SELECTED EXTRACT
>> Start

Question

If the components of \( \vec{a} = \alpha \hat{i} + \beta \hat{j} + \gamma \hat{k} \) along and perpendicular to \( \vec{b} = 3\hat{i} + \hat{j} - \hat{k} \) respectively are \( \frac{16}{11} (3\hat{i} + \hat{j} - \hat{k}) \) and \( \frac{1}{11} (-4\hat{i} - 5\hat{j} - 17\hat{k}) \), then \( \alpha^2 + \beta^2 + \gamma^2 \) is equal to:

• A. 18
• B. 26
• C. 23
• D. 16

Hint:

For vector components, sum the parallel and perpendicular components to find the resultant vector.

Answer 1

The Correct Option is B

Step 1: Given Components of \( \vec{a} \)

>> End

WHAT TO DO
[A] In the vector problem, which option does the answer give as correct?
[B] Carry on the worked solution to the vector problem from its last line.

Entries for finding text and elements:
>> Start

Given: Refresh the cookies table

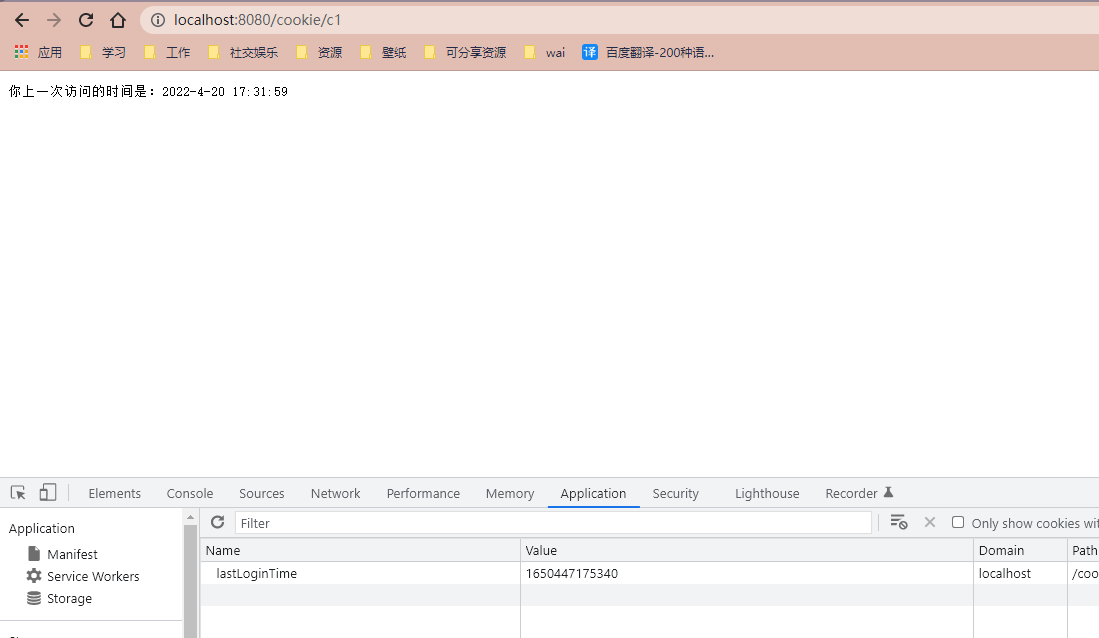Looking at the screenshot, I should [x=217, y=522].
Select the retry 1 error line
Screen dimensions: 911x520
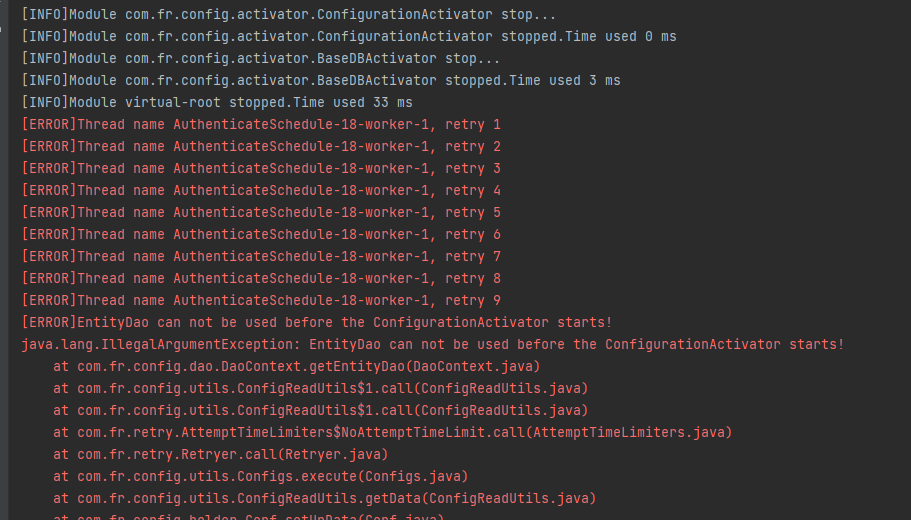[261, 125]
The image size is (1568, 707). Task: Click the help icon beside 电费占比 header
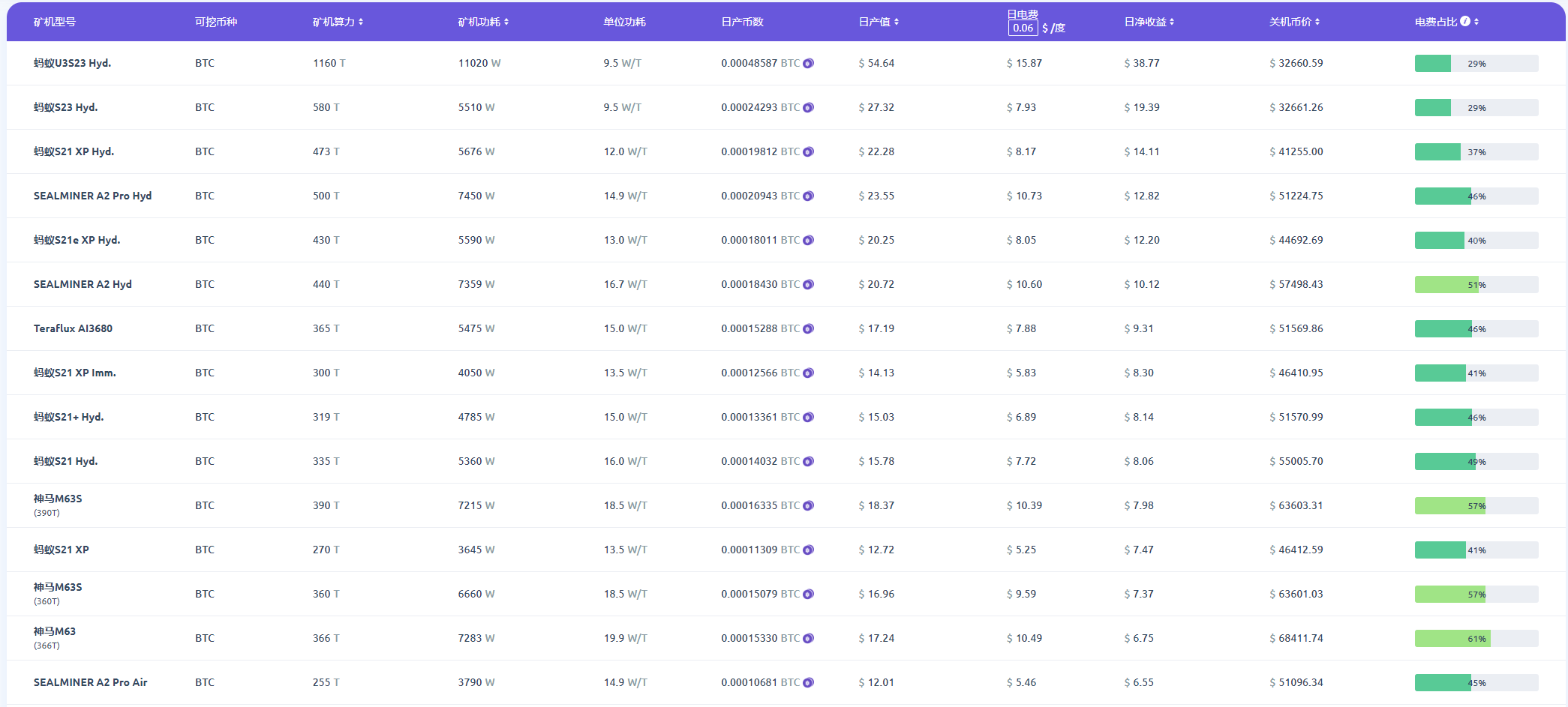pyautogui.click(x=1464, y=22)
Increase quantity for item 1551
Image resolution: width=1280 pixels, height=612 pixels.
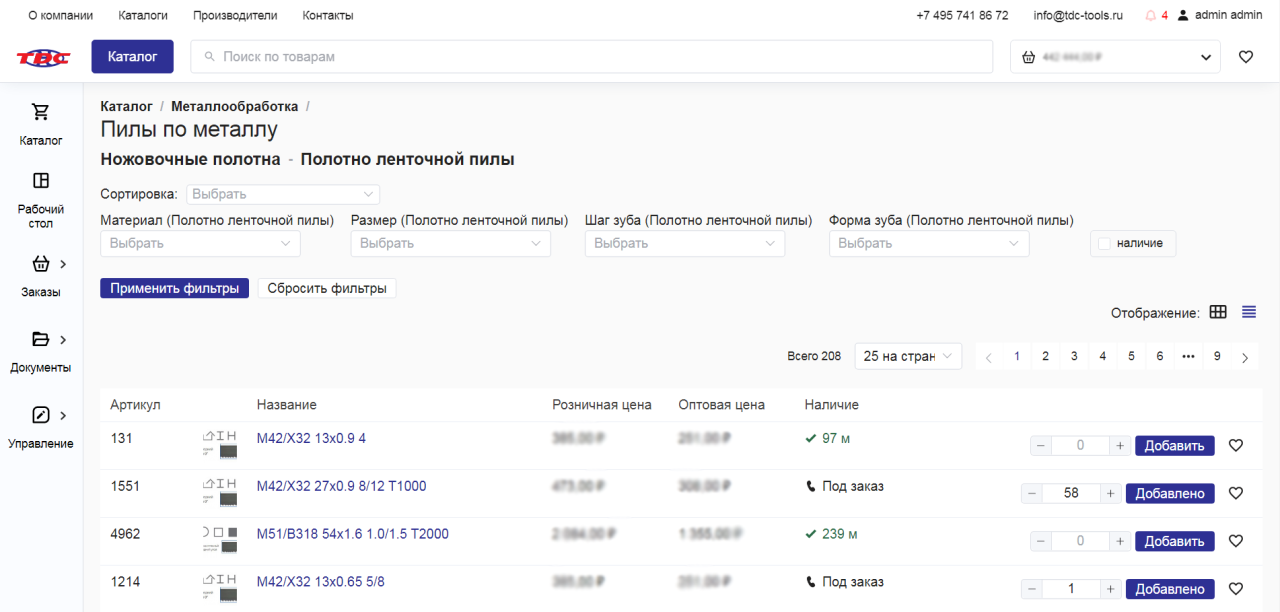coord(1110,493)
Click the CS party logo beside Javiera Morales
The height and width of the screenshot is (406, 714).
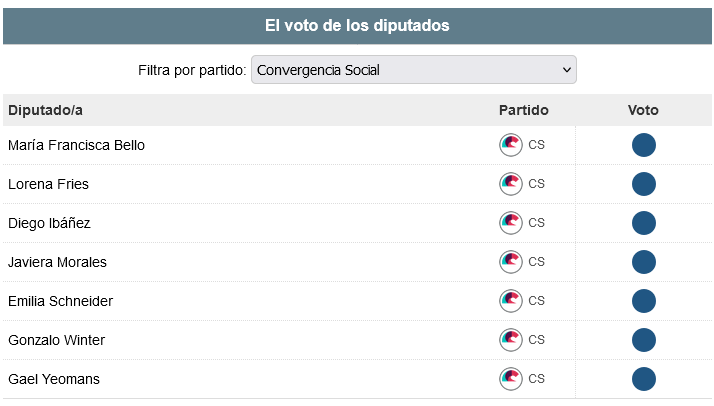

>> End

IN RESPONSE
[A] Option B, which is 26.

[B]
We are given the components of \( \vec{a} \) along and perpendicular to \( \vec{b} \): \[ \vec{a} = \vec{a}_{\parallel} + \vec{a}_{\perp} \] Where: \[ \vec{a}_{\parallel} = \frac{16}{11} (3\hat{i} + \hat{j} - \hat{k}) \quad \text{and} \quad \vec{a}_{\perp} = \frac{1}{11} (-4\hat{i} - 5\hat{j} - 17\hat{k}) \]

Step 2: Combine the Components

Combining the vectors: \[ \vec{a} = 4\hat{i} + \hat{j} - 3\hat{k} \]

Step 3: Compute \( \alpha^2 + \beta^2 + \gamma^2 \)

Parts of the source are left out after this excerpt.